It's Never Too Late To Do What You Love: Meet Toi, Lawyer Turned Life Coach

It's Never Too Late To Do What You Love: Meet Toi, Lawyer Turned Life Coach


I'm realizing more and more each day that life is never set in stone. Change is a constant. We aren't as stuck in a situation as it may sometimes seem. This is especially true when it come to one's job. I truly believe that we are here to do what makes us happy and it's never too late to do that. I had the pleasure of having a conversation with a beautiful woman named Toi, who recently quit her job and made a radical career shift. She shares some real insights that might help you realize that it’s NEVER TOO LATE! 

How are you doing today? Can you please introduce yourself, your name, where you are from, etc?

I’m doing great! I'm visiting sunny CA enjoying an early fall day while it rains cats and dogs back home in NY lol. I'm Toi Carrion, recovering corporate lawyer turned Health and Life Coach. I grew up in Cambridge, MA, but have lived in Brooklyn, NY for more than half my life.

What inspired you to become a lawyer and what type of law did you practice, how long did you practice?

I was an investment funds lawyer for about 9 years both in a top law firm and at a top financial institution. Prior to that, I had several jobs, including being a paralegal at a large corporate law firm and I went to law school at NYU. I became a lawyer for a lot of reasons. I grew up in a lower-middle class household and there were definitely points looking back that I think we were living below the poverty line. I didn't know much about finances then, but I did watch TV and "knew" that lawyers were rich, so I wanted to be one. I also had a dad who envisioned career paths for each of his kids. He told me from a young age that I would be a lawyer and, for better or worse, I believed him! It also seemed like it was a clear career path, all laid out for me. School mostly came to me relatively easily and it felt like I just had to study hard and I could be a lawyer -- other paths to financial stability felt more opaque and risky.

What made you change career paths and what do you currently do? What made you choose this career specifically?

After almost 8 years working at the same law firm, I knew I wasn't happy and needed to make a change. I moved over to working "in-house" at a large asset manager. Unfortunately, that work environment was, in fact, worse; so much worse! I was stressed, anxious, and I started losing weight. I realized then that maybe it wasn't the place, but the work itself that was the common denominator in me being dissatisfied by my work and career. For years friends have been saying that I should be a life coach (one thing that always came naturally about lawyering was talking to people and offering guidance). I had set myself up for success by saving pretty well while I was working and paying off my debts, so I felt I was in a good position to take a chance. Coaching aligned with my spirit, who I wanted to be and how I want my life to look; so I figured that there was no downside to trying it out (I will always be a lawyer and can always go back to that later if coaching didn't work out).           

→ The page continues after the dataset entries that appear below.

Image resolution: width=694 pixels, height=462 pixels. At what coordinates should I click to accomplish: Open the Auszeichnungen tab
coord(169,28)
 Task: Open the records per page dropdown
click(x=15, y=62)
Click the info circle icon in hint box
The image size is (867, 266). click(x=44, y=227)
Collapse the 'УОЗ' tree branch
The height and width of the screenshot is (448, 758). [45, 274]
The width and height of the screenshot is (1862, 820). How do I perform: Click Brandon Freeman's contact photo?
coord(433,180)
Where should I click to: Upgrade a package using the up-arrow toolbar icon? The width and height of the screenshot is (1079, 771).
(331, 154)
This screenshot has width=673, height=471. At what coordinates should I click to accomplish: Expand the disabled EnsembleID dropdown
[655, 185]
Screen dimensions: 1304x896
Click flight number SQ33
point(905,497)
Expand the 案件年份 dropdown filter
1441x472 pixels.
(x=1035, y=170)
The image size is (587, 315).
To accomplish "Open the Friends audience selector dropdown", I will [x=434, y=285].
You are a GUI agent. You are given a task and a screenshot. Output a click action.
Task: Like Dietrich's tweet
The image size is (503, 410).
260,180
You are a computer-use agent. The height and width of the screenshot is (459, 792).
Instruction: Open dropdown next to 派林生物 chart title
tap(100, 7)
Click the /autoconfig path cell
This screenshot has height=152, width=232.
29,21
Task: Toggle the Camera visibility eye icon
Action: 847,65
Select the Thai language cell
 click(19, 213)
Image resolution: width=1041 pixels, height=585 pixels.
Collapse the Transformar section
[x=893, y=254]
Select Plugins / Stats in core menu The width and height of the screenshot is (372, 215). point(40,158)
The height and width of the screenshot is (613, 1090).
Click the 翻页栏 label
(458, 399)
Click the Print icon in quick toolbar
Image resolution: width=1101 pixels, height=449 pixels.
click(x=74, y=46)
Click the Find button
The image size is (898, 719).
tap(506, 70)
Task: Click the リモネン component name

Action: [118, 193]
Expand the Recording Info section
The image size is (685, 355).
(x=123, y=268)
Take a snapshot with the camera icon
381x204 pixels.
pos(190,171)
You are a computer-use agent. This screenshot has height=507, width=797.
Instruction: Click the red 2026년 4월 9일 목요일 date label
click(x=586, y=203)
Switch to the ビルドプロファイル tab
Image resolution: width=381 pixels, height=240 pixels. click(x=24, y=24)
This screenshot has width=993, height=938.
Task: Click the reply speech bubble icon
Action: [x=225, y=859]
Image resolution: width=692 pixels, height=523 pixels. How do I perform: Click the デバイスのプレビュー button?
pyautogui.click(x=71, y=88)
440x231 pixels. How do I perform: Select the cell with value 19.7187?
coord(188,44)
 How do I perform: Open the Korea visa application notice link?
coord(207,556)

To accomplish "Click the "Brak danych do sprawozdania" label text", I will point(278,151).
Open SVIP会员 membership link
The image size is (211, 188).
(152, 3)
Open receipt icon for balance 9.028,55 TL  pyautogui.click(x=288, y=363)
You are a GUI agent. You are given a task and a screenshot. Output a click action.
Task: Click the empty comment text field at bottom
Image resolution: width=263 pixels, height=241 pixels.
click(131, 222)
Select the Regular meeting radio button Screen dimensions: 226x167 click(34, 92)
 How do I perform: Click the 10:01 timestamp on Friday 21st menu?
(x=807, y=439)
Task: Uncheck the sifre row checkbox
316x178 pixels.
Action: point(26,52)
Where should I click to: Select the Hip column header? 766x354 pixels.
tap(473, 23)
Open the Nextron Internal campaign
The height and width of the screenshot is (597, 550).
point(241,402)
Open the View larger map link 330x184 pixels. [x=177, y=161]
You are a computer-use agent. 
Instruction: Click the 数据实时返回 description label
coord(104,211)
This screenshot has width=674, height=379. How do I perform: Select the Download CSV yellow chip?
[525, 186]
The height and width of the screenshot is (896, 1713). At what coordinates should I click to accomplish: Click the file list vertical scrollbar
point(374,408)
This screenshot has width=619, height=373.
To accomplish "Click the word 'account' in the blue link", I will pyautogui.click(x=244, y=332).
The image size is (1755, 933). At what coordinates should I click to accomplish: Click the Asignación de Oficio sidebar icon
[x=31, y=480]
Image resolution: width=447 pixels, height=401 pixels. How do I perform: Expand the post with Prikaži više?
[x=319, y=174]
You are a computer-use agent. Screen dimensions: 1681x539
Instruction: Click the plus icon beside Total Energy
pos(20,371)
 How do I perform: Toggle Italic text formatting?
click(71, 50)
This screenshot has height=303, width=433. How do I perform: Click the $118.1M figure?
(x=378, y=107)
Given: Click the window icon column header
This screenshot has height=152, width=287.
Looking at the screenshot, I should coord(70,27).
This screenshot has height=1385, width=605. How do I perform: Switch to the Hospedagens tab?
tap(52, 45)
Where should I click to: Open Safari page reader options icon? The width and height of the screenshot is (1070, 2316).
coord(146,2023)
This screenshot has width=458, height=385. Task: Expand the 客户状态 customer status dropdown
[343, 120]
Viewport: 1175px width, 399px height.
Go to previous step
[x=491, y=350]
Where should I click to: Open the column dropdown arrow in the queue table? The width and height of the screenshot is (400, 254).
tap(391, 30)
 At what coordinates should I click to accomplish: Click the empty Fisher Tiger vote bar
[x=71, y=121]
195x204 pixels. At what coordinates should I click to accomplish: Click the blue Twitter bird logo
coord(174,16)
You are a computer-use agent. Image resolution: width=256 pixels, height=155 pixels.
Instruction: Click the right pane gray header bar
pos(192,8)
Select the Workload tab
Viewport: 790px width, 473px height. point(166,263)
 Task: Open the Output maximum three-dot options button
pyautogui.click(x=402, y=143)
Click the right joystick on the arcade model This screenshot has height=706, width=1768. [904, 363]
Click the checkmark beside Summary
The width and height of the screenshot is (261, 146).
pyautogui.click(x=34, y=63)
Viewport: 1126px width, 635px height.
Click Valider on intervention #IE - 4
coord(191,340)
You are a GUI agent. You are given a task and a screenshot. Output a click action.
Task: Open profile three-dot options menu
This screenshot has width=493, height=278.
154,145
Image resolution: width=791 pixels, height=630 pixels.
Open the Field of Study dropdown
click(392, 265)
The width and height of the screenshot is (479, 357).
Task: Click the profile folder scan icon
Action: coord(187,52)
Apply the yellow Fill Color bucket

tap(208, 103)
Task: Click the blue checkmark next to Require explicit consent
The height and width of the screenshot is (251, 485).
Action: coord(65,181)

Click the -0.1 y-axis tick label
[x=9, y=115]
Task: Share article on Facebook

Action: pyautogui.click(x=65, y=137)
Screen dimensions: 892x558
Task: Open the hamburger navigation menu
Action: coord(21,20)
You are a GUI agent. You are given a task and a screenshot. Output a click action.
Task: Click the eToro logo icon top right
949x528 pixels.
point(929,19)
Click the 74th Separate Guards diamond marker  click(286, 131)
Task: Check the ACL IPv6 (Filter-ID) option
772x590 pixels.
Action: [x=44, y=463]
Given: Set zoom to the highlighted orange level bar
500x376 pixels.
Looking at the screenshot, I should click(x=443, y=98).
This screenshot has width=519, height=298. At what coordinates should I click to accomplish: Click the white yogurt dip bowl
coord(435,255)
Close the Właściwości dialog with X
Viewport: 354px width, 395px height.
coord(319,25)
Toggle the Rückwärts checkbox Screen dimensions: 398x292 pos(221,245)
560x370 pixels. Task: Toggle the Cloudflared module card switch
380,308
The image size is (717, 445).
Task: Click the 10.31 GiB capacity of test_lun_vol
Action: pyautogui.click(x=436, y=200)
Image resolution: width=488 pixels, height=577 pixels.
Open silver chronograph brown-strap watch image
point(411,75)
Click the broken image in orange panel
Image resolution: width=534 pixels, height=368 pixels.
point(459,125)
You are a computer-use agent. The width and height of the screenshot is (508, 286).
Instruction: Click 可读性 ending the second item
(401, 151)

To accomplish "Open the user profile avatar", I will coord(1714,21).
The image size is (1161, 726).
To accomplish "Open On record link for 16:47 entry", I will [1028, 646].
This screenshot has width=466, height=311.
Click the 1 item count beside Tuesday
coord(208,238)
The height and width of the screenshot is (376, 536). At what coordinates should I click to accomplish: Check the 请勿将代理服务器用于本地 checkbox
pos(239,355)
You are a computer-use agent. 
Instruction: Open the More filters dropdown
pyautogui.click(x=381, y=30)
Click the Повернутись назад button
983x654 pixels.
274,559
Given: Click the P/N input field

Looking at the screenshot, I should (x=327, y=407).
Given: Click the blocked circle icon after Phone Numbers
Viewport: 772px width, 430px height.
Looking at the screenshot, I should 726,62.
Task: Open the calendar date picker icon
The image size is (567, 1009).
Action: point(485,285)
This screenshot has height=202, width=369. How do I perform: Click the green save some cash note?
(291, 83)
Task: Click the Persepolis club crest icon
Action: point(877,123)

 What exactly is a life coach, and why do people need one?

I'm a health coach and a life coach and I think people need coaches because we all have so many goals, ideas, dreams of how we want to live and what we want to achieve. Whether it's losing 10 lbs or getting a promotion or building our financial nest egg, we have ideas about our deepest desires. But somehow we can't keep the weight off, or we stay in jobs without any hope of career progression, or we're living paycheck to paycheck. A coach helps us develop our goals by encouraging us to dream bigger, identify what having these things will do for us so that we are always inspired to keep going and supports us in achieving the body or life of our dreams. Coaches provide the system, motivation and accountability so that the life we want is ours.

What challenges do you currently face in your job?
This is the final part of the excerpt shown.